READING PASSAGE.

━━━

Greek Lawmakers Weigh Bailout as Tear Gas Fired in Athens
As N. Chomsky pointed has out over the years, business news services like WSJ often have excellent news coverage – including of ideas, people and developments that are blacked out in the editorial pages of the same paper and the NYTimes. Business leaders need to know about anything that may affect their bottomlines, even if it’s news that will be kept hushed up or marginalized in the rest of the news media pitched at the common people.
I like the photos of policemen dancing in the flames at night. It reminds me of Greek black figure vase painting.
anonymouscoward
Well they passed a raft of required measures for a third bailout, none of which they will be able to implement to the satisfaction of the implacable debt scolds of the North. So there will be Grexit a few months onwards, but it will be the anticlimactic, petering out kind of Grexit where Greek people slowly drop dead or emigrate, and then the banks in Greece just fold up like theater scenery. Not the fiery Fuck You and Your Gods! kind of storming out Grexit that I would have preferred.
Mandos
I don’t know why you think that Schäuble would be offering a “pretty good deal for Grexit”. I mean it may be, but we don’t know, unless Schäuble has published some kind of detailed plan rather than the thing he presented at the summit. I gather that this had been offered to Varoufakis early on. It turns out that Varoufakis was thinking about the possibility of Grexit, but not Tsipras — but even YV was not willing to do it on Schäuble’s terms. Even after “mental waterboarding”, Tsipras was not willing to endorse the Schäuble plan — in fact, he refers to it as the worst machination of European conservatives from which he is saving Greece.
The enthusiasm to just assume that this is a good idea is baffling to me, but anonymouscoward maybe puts his/her/its/coward’s finger on at least one version or possibility for why some people are so enthusiastic about Grexit:
The Schäuble-Grexit, even under its kindest possible version, wouldn’t be a fiery storming out. But the Greek people don’t exist to provide historical-catalysis drama.
I did not expect this to end in any other way than that eventually Greece would come under another memorandum. What I am surprised is how long it took, and the positive and not to be underestimated point is that there are no illusions any more about who wants what.
anonymouscoward
It matters to me how Grexit happens, given that it is going to happen. Nobody but nobody thinks Greece can meet it requirements under the new bailout, and failure to meet those requirements means the IV drip of funds gets disconnected at some point, maybe as soon as a few months from now. When that happens – Grexit. Now I can see how that gives the Masters of the EUniverse a public relations benefit. They get to play the patient but exasperated good burgher, taken advantage repeatedly of by their lying, sponging, ne’er do well neighbor who borrowed a ladder that was never returned, who scratched the paint on the car he borrowed and never fixed it, and who spent loans he begged for his “sick kid in the hospital” on roulette. You’ve burned me before Greece, but I’m such a magnanimous guy, I’m willing to give you this one last chance if you agree to do it my way. Only it’s no chance at all. Even the IMF -one head of the Hell-Hound- has said this plan has no chance to work with Greece’s debt levels where they are and with the economy plastered by the ECB engineered bank run.

━━━

QUESTIONS.
1. Can you copy the stretch of the Greek bailout discussion from "Greek Lawmakers Weigh" through "figure vase painting." word for word?
2. How would the Greek bailout discussion carry on past its last sentence? Continue it from that point.
These entries have nothing to do with the Greek bailout discussion.

Source entries:
━━━

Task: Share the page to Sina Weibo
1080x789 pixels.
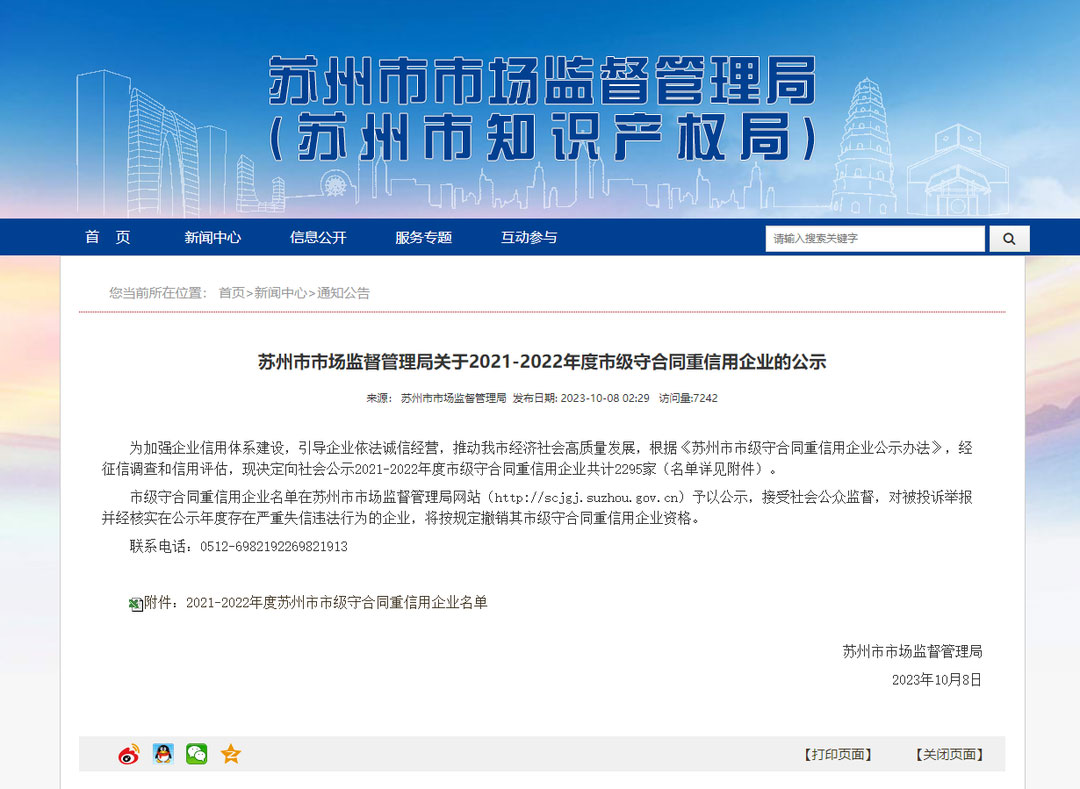Action: (x=129, y=754)
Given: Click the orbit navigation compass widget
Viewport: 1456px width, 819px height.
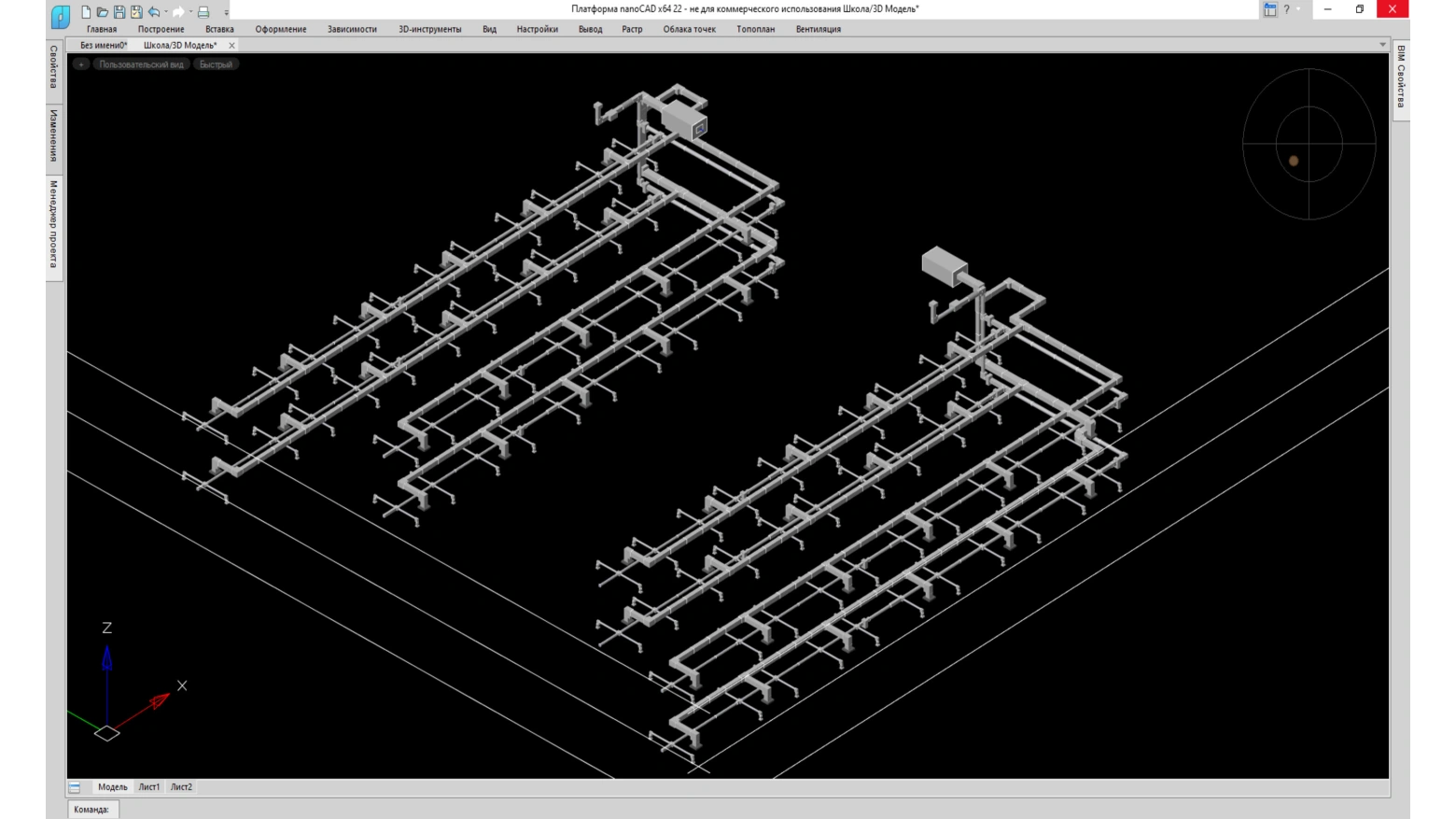Looking at the screenshot, I should (x=1309, y=144).
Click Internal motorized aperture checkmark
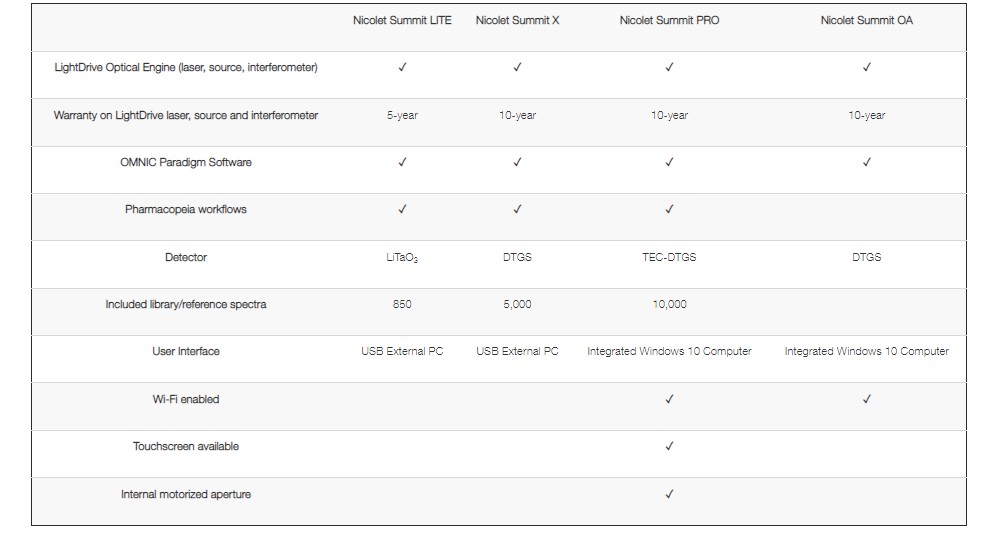The image size is (1002, 537). [x=669, y=494]
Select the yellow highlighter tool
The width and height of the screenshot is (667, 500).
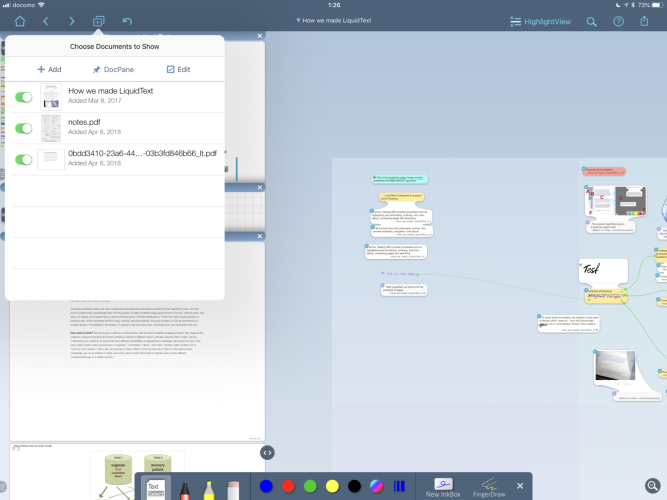coord(209,487)
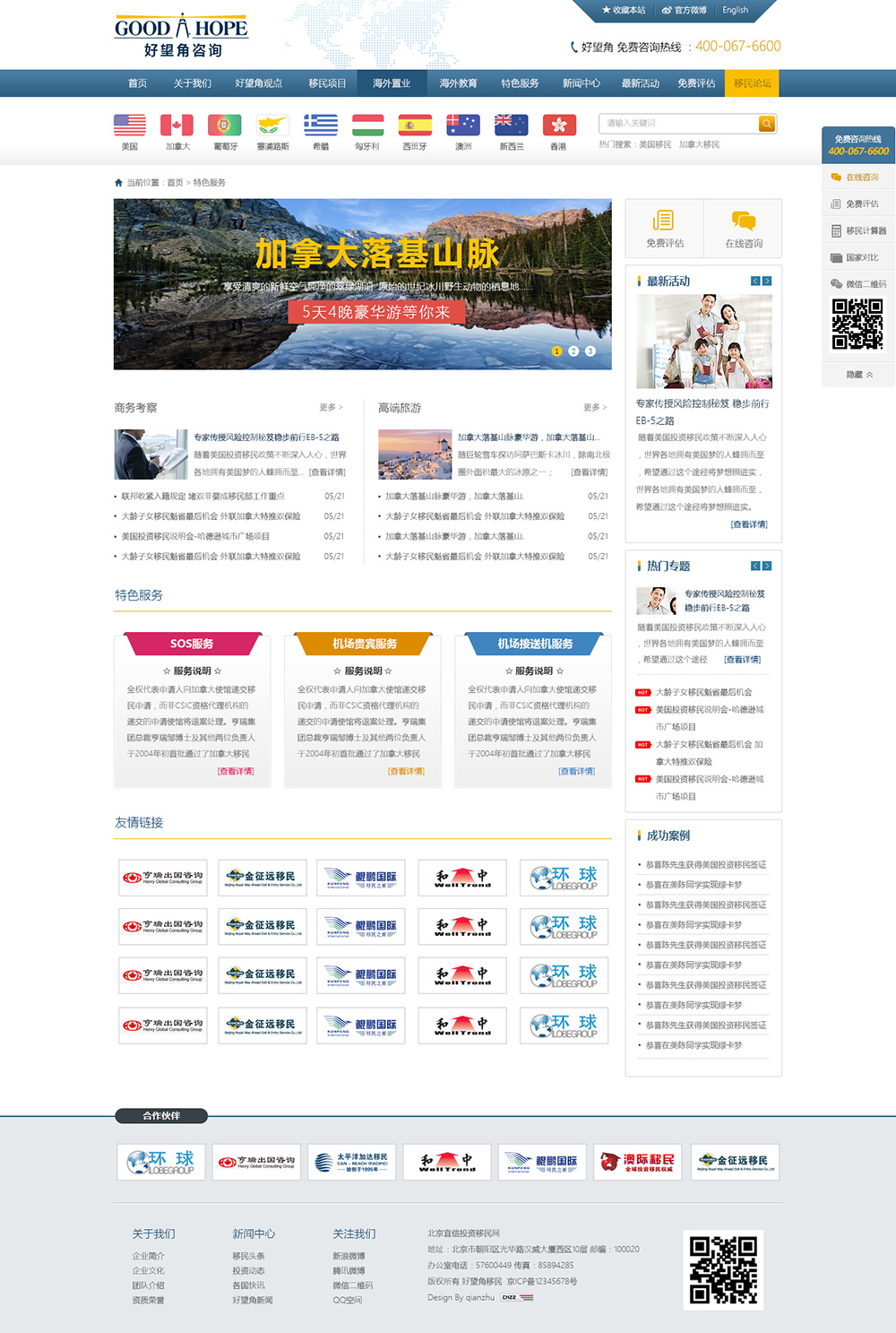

━━━

TASK-BY-TASK RESULTS.
1.
Greek Lawmakers Weigh Bailout as Tear Gas Fired in Athens
As N. Chomsky pointed has out over the years, business news services like WSJ often have excellent news coverage – including of ideas, people and developments that are blacked out in the editorial pages of the same paper and the NYTimes. Business leaders need to know about anything that may affect their bottomlines, even if it’s news that will be kept hushed up or marginalized in the rest of the news media pitched at the common people.
I like the photos of policemen dancing in the flames at night. It reminds me of Greek black figure vase painting.

2.
I can see what the Euronasties think they get from this, but what the hell does Greece get from it besides set up to fail? Any delay is a delay, you might argue, and Apollo might yet descend by wires from the heavens with garbage bags stuffed with cash to save the day for our doomed tragic hero. I doubt it though. Greece is going to be under close supervision from the creditors. Any preparation by the government for leaving the Euro -quietly printing up drachmae in the middle of the night for example- will be discovered and seized upon as a violation of the agreement and just more proof of how wicked and deceitful the Greeks are.
Best reason for Grexit: Germany ejects you. Blame for the damage to the Euro brand lands where it fucking belongs, on Germany.
Second best reason, too many Greek parties reject the terms of this fictitious deal, deterred from their habitual dealing with the enemy by the results of the referendum recently held on a less-terrible deal. Sadly this didn’t happen, but let’s not hold it against democracy as such.
Worst reason for Grexit: you were give ONE LAST CHANCE and even though you were on notice from your long suffering creditors and fellow Euro states, you just couldn’t resist fucking it up. You failed their tests, and so they had to stop sending money down your Mediterranean rathole. They’re cutting you off for your own good, you disgusting junkie. That’s the way the mainstream headlines will read when Greece anticlimatically dribbles out of the Euro.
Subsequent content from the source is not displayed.